(Source data)
......

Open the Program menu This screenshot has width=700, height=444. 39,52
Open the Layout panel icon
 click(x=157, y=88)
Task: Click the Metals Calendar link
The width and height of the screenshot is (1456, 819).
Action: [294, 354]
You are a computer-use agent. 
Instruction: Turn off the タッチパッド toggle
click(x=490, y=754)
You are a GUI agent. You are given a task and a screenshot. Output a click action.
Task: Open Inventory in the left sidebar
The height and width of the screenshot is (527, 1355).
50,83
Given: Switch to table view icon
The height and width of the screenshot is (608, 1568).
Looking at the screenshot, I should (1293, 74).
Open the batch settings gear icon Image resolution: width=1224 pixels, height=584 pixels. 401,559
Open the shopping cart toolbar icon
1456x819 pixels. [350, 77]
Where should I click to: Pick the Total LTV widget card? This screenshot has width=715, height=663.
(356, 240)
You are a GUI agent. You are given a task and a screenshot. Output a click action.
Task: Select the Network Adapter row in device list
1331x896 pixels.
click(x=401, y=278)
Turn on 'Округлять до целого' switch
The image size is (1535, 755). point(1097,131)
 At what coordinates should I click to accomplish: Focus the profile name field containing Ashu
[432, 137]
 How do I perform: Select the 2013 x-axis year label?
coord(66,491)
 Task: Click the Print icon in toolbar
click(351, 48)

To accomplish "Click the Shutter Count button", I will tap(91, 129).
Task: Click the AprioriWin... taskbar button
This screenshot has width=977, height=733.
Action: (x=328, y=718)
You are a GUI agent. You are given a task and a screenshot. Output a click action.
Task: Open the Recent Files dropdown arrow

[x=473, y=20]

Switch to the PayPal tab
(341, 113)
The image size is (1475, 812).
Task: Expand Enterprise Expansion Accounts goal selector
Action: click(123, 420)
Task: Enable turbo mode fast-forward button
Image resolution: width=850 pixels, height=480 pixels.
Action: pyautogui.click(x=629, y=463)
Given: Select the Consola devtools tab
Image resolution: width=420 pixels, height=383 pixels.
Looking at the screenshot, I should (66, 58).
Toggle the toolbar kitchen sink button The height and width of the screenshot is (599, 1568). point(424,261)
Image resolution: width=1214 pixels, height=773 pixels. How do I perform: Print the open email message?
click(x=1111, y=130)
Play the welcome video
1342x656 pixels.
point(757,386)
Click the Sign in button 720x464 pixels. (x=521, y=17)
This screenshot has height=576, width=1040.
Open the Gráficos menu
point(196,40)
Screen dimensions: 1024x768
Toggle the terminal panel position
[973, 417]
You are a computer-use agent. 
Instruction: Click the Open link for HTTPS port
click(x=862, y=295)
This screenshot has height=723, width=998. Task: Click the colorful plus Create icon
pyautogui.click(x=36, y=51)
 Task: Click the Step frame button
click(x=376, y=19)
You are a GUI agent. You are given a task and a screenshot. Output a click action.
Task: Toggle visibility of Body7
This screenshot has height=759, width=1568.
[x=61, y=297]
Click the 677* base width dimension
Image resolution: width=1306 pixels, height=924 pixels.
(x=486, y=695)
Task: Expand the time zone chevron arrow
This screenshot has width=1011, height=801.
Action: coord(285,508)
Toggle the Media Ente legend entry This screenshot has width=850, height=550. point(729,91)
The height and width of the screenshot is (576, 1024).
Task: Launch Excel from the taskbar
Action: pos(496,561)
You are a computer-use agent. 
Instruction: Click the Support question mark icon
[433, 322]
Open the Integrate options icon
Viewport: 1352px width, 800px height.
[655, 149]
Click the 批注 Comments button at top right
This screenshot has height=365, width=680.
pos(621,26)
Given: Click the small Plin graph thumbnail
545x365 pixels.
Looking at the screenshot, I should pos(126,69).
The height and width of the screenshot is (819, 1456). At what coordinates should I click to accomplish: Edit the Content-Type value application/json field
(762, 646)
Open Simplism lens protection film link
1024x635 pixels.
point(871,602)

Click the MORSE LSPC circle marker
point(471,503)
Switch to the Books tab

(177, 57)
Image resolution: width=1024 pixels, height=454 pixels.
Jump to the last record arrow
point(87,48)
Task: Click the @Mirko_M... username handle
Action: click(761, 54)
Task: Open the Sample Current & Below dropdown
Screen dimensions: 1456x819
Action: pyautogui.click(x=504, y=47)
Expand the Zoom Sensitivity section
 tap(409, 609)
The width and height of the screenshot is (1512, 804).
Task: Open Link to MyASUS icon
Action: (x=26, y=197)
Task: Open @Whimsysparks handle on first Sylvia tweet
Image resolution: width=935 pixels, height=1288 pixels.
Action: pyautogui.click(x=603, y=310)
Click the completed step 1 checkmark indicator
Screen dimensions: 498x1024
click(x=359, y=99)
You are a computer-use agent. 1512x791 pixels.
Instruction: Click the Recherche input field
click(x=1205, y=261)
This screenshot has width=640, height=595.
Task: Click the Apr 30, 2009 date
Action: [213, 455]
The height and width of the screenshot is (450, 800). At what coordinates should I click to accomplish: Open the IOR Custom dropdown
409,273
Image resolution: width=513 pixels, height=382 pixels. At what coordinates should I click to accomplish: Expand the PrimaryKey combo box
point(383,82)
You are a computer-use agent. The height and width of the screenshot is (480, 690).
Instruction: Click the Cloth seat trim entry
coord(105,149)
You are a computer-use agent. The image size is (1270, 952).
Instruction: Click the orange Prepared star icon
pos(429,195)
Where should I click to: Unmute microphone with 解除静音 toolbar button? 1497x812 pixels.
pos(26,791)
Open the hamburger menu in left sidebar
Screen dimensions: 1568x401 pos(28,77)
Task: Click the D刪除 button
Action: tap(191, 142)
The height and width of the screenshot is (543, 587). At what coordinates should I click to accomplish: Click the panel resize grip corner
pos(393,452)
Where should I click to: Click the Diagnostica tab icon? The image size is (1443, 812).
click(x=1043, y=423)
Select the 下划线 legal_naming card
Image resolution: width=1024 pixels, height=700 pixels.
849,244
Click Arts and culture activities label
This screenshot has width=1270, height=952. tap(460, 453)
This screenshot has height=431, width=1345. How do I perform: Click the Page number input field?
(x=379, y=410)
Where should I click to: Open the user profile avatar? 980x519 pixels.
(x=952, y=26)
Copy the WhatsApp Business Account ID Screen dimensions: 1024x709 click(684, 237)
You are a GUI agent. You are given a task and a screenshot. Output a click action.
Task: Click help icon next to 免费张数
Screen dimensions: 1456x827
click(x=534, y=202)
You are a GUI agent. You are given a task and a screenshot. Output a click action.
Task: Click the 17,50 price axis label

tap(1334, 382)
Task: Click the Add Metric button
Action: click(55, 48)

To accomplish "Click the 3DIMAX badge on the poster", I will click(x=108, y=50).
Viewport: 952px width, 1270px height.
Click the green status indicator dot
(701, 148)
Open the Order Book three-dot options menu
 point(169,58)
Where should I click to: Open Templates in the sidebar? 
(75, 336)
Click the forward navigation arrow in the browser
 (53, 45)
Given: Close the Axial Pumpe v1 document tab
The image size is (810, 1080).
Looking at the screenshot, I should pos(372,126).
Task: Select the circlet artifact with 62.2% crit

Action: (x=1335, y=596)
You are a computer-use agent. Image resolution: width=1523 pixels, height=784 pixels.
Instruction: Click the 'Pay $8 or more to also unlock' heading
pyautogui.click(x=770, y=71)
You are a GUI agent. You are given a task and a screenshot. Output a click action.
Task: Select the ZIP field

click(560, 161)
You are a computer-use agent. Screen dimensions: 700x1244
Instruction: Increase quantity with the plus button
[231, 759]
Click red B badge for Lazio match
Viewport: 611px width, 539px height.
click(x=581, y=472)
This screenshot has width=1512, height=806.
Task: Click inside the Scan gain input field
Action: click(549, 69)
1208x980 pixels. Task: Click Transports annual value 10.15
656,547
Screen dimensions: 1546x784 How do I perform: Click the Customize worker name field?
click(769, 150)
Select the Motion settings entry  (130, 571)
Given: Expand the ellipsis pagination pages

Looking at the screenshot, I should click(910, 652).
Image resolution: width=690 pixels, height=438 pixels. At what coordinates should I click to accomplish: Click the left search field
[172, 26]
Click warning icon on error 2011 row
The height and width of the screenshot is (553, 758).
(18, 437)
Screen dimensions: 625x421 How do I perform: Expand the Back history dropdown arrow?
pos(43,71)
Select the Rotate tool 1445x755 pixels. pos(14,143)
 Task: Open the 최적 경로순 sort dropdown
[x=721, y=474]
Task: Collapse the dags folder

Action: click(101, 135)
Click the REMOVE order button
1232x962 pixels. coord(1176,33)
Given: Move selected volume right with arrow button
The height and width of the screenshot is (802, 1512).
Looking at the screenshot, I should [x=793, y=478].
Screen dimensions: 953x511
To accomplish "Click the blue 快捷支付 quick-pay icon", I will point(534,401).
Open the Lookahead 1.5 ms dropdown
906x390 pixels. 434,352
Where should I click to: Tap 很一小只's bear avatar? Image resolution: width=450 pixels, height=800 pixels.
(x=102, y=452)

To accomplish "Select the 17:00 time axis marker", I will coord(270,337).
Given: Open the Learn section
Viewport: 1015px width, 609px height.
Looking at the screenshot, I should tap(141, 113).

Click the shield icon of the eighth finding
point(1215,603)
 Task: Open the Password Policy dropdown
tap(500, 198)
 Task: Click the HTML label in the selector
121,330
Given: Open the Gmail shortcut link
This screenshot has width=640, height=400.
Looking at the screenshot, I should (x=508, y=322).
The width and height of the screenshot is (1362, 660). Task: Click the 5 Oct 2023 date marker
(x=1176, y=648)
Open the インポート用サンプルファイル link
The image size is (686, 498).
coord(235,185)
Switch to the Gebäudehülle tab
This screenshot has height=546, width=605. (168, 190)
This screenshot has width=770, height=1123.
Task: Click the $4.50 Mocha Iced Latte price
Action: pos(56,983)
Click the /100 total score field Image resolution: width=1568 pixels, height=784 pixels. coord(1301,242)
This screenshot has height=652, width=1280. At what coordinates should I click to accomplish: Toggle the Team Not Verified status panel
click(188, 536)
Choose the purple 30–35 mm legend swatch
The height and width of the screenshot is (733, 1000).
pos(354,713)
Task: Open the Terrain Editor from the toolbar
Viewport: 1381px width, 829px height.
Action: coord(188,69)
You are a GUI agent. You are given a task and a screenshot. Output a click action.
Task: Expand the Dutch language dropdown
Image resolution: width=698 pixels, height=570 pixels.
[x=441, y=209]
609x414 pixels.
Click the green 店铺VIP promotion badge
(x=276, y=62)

......

Exercise objective: Please write out the stretch of the material from the line containing "Open the batch" through the line containing "click(x=401, y=278)", reproducing each line without any change.

Solution for this problem:
Open the batch settings gear icon Image resolution: width=1224 pixels, height=584 pixels. 401,559
Open the shopping cart toolbar icon
1456x819 pixels. [350, 77]
Where should I click to: Pick the Total LTV widget card? This screenshot has width=715, height=663.
(356, 240)
You are a GUI agent. You are given a task and a screenshot. Output a click action.
Task: Select the Network Adapter row in device list
1331x896 pixels.
click(x=401, y=278)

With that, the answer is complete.